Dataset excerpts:
^^^^^^^^^^^^^^^^

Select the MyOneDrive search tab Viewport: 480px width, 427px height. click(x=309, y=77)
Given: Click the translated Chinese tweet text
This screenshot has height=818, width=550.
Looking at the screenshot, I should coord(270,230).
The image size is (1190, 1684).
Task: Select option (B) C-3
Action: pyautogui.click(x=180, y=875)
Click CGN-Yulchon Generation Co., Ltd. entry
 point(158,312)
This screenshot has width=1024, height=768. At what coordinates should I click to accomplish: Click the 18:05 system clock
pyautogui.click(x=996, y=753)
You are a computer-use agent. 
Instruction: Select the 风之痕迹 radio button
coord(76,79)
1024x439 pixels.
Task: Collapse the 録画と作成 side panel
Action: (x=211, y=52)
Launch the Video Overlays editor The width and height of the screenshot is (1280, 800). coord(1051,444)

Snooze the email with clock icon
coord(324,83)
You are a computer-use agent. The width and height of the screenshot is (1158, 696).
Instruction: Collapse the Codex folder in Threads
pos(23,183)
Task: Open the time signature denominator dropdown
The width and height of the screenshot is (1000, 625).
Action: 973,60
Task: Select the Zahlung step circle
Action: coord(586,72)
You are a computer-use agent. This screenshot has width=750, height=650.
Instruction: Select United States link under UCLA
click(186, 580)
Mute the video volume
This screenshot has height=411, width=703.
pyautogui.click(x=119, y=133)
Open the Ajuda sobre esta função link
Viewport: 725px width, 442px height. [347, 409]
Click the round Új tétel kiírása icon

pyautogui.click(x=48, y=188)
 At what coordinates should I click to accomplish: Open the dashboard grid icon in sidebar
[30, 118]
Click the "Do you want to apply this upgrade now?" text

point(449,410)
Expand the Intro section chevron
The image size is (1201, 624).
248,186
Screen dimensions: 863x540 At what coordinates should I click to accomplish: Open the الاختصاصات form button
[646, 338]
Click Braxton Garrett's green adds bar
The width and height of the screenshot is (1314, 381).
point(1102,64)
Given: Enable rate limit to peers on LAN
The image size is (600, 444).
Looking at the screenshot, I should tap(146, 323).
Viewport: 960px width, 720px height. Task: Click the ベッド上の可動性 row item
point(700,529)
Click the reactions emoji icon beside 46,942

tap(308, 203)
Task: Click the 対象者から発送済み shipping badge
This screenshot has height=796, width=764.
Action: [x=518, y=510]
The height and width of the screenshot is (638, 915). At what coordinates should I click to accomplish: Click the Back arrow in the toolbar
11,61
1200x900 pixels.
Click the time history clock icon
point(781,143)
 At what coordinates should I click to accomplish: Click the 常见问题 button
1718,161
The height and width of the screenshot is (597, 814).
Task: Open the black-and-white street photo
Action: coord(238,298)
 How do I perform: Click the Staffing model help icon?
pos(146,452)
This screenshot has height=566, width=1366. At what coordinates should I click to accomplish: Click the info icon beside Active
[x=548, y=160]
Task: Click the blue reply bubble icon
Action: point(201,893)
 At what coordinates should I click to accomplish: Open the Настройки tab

^^^^^^^^^^^^^^^^

The whole block of data above should be printed again verbatim.

[Written solution]
Select the MyOneDrive search tab Viewport: 480px width, 427px height. click(x=309, y=77)
Given: Click the translated Chinese tweet text
This screenshot has height=818, width=550.
Looking at the screenshot, I should coord(270,230).
The image size is (1190, 1684).
Task: Select option (B) C-3
Action: pyautogui.click(x=180, y=875)
Click CGN-Yulchon Generation Co., Ltd. entry
 point(158,312)
This screenshot has width=1024, height=768. At what coordinates should I click to accomplish: Click the 18:05 system clock
pyautogui.click(x=996, y=753)
You are a computer-use agent. 
Instruction: Select the 风之痕迹 radio button
coord(76,79)
1024x439 pixels.
Task: Collapse the 録画と作成 side panel
Action: (x=211, y=52)
Launch the Video Overlays editor The width and height of the screenshot is (1280, 800). coord(1051,444)

Snooze the email with clock icon
coord(324,83)
You are a computer-use agent. The width and height of the screenshot is (1158, 696).
Instruction: Collapse the Codex folder in Threads
pos(23,183)
Task: Open the time signature denominator dropdown
The width and height of the screenshot is (1000, 625).
Action: 973,60
Task: Select the Zahlung step circle
Action: coord(586,72)
You are a computer-use agent. This screenshot has width=750, height=650.
Instruction: Select United States link under UCLA
click(186, 580)
Mute the video volume
This screenshot has height=411, width=703.
pyautogui.click(x=119, y=133)
Open the Ajuda sobre esta função link
Viewport: 725px width, 442px height. [347, 409]
Click the round Új tétel kiírása icon

pyautogui.click(x=48, y=188)
 At what coordinates should I click to accomplish: Open the dashboard grid icon in sidebar
[30, 118]
Click the "Do you want to apply this upgrade now?" text

point(449,410)
Expand the Intro section chevron
The image size is (1201, 624).
248,186
Screen dimensions: 863x540 At what coordinates should I click to accomplish: Open the الاختصاصات form button
[646, 338]
Click Braxton Garrett's green adds bar
The width and height of the screenshot is (1314, 381).
point(1102,64)
Given: Enable rate limit to peers on LAN
The image size is (600, 444).
Looking at the screenshot, I should tap(146, 323).
Viewport: 960px width, 720px height. Task: Click the ベッド上の可動性 row item
point(700,529)
Click the reactions emoji icon beside 46,942

tap(308, 203)
Task: Click the 対象者から発送済み shipping badge
This screenshot has height=796, width=764.
Action: [x=518, y=510]
The height and width of the screenshot is (638, 915). At what coordinates should I click to accomplish: Click the Back arrow in the toolbar
11,61
1200x900 pixels.
Click the time history clock icon
point(781,143)
 At what coordinates should I click to accomplish: Click the 常见问题 button
1718,161
The height and width of the screenshot is (597, 814).
Task: Open the black-and-white street photo
Action: coord(238,298)
 How do I perform: Click the Staffing model help icon?
pos(146,452)
This screenshot has height=566, width=1366. At what coordinates should I click to accomplish: Click the info icon beside Active
[x=548, y=160]
Task: Click the blue reply bubble icon
Action: point(201,893)
 At what coordinates should I click to accomplish: Open the Настройки tab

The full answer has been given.